Transformation pipelines, also referred to as Value-Added Product (VAP) pipelines, are tsdat pipelines that use data from several standardized input sources and combine them in ways that add value to the data.

Warning

Tsdat support for transformation pipelines is currently in an alpha phase, meaning that new features are being actively developed and APIs involved may be relatively unstable as new use cases are added and requirements are discovered. We greatly appreciate any feedback on this new capability.

Tsdat transformation pipelines are configured in almost exactly the same way as the ingestion pipelines you may already be used to. In fact, the tsdat TransformationPipeline class inherits all of its methods and attributes from the IngestPipeline class and only overrides the retriever code to ensure that input data are retrieved from the storage area.

Only the pipeline.yaml and retriever.yaml configuration files have any differences from their counterparts for a tsdat ingest. These are shown below.

Pipeline Configuration File

The pipeline configuration file for transformation pipelines is almost identical to its ingest pipeline counterpart. There are only two differences:

  • The classname should point to tsdat.TransformationPipeline, or a class derived from it.

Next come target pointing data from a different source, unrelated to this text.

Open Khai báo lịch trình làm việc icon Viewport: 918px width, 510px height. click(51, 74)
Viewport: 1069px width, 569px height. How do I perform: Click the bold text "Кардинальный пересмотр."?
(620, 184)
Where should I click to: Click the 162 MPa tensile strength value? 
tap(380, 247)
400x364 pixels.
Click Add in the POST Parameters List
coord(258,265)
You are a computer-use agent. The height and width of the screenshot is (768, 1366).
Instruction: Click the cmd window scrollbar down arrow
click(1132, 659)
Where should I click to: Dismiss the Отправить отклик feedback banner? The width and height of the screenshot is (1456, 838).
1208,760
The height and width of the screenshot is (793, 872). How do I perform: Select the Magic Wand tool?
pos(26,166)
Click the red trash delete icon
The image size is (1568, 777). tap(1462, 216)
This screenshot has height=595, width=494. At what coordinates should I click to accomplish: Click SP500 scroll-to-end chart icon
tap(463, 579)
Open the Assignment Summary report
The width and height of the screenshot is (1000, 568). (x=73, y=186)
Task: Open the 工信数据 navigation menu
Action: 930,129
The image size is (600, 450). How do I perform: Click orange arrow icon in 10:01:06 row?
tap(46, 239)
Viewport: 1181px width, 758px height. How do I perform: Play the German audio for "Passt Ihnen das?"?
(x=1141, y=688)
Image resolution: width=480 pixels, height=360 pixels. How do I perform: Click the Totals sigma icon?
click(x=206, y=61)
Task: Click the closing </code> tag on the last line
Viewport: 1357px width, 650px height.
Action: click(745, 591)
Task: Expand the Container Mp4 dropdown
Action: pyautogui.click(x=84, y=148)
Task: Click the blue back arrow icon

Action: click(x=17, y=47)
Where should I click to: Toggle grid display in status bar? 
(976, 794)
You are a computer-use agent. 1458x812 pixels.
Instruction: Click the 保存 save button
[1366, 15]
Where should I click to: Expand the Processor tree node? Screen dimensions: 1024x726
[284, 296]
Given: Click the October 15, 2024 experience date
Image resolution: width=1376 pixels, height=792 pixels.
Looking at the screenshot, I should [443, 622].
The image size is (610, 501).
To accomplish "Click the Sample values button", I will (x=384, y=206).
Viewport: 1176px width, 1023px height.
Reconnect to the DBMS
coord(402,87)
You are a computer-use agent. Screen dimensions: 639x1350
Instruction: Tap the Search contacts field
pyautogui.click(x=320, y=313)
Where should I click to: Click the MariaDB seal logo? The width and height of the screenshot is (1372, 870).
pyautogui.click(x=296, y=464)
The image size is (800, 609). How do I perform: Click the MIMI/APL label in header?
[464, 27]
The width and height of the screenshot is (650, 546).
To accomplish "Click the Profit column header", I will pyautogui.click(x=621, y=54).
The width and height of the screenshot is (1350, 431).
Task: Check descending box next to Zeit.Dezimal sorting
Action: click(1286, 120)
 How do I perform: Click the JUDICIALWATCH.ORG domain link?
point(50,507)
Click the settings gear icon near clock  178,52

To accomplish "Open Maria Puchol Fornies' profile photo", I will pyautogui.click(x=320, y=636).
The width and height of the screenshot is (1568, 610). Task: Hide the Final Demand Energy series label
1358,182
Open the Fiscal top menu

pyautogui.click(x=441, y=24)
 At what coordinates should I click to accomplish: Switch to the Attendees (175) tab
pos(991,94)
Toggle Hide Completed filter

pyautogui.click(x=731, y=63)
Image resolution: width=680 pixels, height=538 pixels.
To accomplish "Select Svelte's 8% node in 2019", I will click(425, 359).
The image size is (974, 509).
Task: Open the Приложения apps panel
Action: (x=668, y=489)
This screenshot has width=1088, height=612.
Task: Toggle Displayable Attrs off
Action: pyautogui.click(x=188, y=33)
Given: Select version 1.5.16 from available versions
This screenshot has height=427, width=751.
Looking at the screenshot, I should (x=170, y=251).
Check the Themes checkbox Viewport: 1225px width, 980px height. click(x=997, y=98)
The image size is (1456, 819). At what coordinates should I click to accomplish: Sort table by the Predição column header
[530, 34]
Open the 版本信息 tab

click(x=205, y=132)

  • The trigger should be empty since transformation pipelines are currently run manually.

An example transformation pipeline pipeline.yaml file is shown below:

classname: tsdat.TransformationPipeline

triggers: {}

retriever:
    path: pipelines/example_pipeline/config/retriever.yaml

dataset:
    path: shared/config/dataset.yaml

quality:
    path: shared/config/default-quality.yaml

storage:
    path: shared/config/storage.yaml

Retriever Configuration File

The retriever configuration file for transformation pipelines is also similar to its ingest pipeline counterpart, but there are some notable differences, mostly pertaining to how data from various input sources should be combined. These are noted below:

  • The classname should point to tsdat.StorageRetriever, or a class derived from it.

  • If a coord (e.g., “time”) does not have any shape-modifying data_converters, then its shape remains unchanged

  • If a data_var does not have any shape-modifying converters then its shape must already match the shape of any coordinates that dimension it, or the pipeline will crash.

  • The NearestNeighbor data converter was added to map data variables onto the correct coordinate grid.

retriever.yaml:

classname: tsdat.StorageRetriever

coords:
    time:
        .*buoy_z06\.a1.*:
            name: time
            data_converters: []

data_vars:
    temperature:
        .*buoy_z07\.a1.*:
            name: temp
            data_converters:
                - classname: tsdat.io.converters.UnitsConverter
                  input_units: degF
                - classname: tsdat.io.converters.NearestNeighbor
                  coord: time

    humidity:
        .*buoy_z07\.a1.*:
            name: rh
            data_converters:
                - classname: tsdat.io.converters.NearestNeighbor
                  coord: time